Harvard Law School professor to speak Oct. 12 on ‘American Law and the Age of Globalization’
Internationally known legal scholar, bioethicist and author Mary Ann Glendon will deliver a lecture, “American Law in the Age of Globalization,” at 6:30 p.m. Thursday, Oct. 12, in Schulze Hall auditorium on St. Thomas downtown Minneapolis campus.
Glendon, 68, is the Learned Hand Professor of Law at Harvard Law School. She teaches and writes on bioethics, comparative constitutional law and human rights in international law. She also is a notable pro-life feminist.
A former member of President George W. Bush’s Council on Bioethics, she is author or co-author of 1o books. Among her best known are Rights Talk: The Impoverishment of Political Discourse (The Free Press, 1991); A Nation Under Lawyers (Harvard University Press, 1996) and A World Made New: Eleanor Roosevelt and the Universal Declaration of Human Rights (Random House, 2001). The National Law Journal named Glendon one of the "Fifty Most Influential Women Lawyers in America" in 1998.
In 1988, Glendon won the Scribes Book Award given by the American Society of Writers on Legal Subjects for Abortion and Divorce in Western Law (Harvard University Press, 1987), a comparative study that was featured in Bill Moyers' PBS television series, "World of Ideas." Another comparative study, The Transformation of Family Law (University of Chicago Press, 1989), won the Legal Academy's highest book award in 1993. In 1991, she was elected president of the UNESCO-sponsored International Association of Legal Science.
In 1994, she was appointed by Pope John Paul II to the newly created Pontifical Academy of Social Science, of which she currently is president.

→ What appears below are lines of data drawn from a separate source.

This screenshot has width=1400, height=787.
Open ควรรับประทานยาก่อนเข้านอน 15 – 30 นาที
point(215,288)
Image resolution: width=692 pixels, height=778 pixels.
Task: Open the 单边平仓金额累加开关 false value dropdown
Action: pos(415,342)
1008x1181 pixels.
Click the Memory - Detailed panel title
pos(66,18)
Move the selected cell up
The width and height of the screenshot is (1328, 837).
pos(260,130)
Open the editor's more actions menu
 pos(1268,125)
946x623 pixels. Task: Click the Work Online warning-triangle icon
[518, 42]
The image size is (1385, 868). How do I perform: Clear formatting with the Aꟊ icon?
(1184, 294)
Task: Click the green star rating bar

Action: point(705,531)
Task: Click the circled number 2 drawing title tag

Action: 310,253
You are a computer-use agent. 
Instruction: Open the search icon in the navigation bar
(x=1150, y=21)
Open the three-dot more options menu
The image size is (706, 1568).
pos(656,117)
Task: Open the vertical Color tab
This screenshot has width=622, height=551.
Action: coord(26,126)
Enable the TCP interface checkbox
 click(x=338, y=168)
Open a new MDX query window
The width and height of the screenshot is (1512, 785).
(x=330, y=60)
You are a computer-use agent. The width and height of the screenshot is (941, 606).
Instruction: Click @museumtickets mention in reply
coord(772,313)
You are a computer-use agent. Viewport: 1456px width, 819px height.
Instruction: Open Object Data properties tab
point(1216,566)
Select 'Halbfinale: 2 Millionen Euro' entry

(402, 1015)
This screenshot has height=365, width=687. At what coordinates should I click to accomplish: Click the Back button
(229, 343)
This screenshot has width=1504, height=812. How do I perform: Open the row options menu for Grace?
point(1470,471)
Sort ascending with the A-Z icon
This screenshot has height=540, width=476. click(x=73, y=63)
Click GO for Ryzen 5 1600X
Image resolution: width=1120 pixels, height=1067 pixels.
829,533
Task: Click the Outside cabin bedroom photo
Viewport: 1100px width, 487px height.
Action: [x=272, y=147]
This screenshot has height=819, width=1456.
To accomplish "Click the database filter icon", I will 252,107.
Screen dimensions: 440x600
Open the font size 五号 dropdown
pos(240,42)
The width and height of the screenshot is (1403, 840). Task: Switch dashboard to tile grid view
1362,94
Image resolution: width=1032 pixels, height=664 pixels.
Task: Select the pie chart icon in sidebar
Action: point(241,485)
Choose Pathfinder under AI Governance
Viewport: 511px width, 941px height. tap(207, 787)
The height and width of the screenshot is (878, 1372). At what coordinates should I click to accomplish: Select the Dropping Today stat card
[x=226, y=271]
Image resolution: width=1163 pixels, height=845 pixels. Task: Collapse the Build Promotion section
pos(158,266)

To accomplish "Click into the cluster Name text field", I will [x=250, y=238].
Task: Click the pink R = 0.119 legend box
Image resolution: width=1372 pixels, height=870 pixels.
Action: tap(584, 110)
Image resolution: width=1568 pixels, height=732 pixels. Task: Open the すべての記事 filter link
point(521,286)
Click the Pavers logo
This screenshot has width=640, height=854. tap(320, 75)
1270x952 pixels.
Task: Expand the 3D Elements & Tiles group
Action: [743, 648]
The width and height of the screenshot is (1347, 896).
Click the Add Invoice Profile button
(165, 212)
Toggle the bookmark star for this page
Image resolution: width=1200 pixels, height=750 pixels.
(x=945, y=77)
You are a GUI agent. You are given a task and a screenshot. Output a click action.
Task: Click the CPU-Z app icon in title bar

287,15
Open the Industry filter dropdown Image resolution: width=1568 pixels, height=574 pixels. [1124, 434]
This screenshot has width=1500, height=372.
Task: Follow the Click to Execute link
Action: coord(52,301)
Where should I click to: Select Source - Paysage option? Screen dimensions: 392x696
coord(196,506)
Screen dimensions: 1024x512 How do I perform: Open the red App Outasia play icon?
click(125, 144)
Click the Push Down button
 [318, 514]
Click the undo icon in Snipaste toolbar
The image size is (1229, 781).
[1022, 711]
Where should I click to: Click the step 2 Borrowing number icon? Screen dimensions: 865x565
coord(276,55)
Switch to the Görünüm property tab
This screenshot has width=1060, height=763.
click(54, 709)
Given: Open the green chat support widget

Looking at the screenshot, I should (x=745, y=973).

In 1995, she headed the 22-member delegation of the Holy See to the Fourth U.N. Women's Conference in Beijing.
Glendon taught at Boston College Law School from 1968 to 1986, and has been a visiting professor at the University of Chicago Law School and the Gregorian University in Rome. She received her bachelor of arts, juris doctor, and master of comparative law degrees from the University of Chicago. During a two-year post-graduate fellowship for the study of European law, Glendon studied at the Université Libre de Bruxelles and was a legal intern with the European Economic Community. From 1963 to 1968, she practiced law with the Chicago firm of Mayer, Brown & Platt, and served as a volunteer civil rights attorney.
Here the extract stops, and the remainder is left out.